▸ PROBLEM TO WORK ON
Write out again only the lines running from the one that contains "Where should I click to: Click the first" to the end of the records below, including both the first and the last.
──────
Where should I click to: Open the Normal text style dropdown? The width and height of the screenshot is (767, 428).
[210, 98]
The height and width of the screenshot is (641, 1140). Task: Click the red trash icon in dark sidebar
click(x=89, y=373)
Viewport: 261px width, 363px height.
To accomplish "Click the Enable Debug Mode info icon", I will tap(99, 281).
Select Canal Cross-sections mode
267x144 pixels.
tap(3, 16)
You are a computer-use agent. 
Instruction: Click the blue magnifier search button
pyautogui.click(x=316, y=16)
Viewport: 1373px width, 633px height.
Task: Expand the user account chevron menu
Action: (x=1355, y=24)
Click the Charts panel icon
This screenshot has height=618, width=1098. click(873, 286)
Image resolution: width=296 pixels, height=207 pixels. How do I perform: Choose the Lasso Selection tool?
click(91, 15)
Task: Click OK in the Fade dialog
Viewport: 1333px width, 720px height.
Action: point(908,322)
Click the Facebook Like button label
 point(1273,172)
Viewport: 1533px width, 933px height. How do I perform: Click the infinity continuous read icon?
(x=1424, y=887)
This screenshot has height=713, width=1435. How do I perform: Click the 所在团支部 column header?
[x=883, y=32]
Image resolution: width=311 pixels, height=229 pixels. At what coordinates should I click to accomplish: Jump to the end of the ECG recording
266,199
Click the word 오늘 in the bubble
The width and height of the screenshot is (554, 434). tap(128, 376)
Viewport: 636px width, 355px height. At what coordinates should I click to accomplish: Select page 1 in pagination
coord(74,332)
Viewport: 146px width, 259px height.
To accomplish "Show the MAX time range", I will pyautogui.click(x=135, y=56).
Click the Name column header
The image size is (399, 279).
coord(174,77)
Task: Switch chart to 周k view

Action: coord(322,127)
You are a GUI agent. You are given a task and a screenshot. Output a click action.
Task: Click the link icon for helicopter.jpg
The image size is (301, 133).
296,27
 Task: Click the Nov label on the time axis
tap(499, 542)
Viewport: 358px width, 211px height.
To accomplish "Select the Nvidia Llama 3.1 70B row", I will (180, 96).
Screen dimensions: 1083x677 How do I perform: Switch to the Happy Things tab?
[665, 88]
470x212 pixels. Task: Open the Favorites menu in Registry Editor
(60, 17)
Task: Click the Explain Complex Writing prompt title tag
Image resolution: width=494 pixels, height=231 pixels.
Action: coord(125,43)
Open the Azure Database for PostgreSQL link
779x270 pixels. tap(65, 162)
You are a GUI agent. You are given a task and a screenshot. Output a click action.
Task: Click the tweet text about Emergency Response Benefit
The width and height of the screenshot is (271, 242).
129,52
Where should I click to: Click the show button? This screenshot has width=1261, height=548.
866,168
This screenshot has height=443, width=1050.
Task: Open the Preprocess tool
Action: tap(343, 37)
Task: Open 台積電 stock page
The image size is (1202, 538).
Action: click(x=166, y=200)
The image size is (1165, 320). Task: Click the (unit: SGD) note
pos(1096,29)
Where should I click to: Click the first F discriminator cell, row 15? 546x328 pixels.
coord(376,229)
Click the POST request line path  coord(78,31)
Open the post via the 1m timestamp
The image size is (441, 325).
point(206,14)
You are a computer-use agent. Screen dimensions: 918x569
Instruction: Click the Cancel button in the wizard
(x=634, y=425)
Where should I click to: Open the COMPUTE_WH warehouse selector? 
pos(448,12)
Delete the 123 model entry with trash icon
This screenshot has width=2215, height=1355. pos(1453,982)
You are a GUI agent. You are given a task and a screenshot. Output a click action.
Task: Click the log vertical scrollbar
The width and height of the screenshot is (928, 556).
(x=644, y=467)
──────
▸ EXPECTED ANSWER
Where should I click to: Click the first F discriminator cell, row 15? 546x328 pixels.
coord(376,229)
Click the POST request line path  coord(78,31)
Open the post via the 1m timestamp
The image size is (441, 325).
point(206,14)
You are a computer-use agent. Screen dimensions: 918x569
Instruction: Click the Cancel button in the wizard
(x=634, y=425)
Where should I click to: Open the COMPUTE_WH warehouse selector? 
pos(448,12)
Delete the 123 model entry with trash icon
This screenshot has width=2215, height=1355. pos(1453,982)
You are a GUI agent. You are given a task and a screenshot. Output a click action.
Task: Click the log vertical scrollbar
The width and height of the screenshot is (928, 556).
(x=644, y=467)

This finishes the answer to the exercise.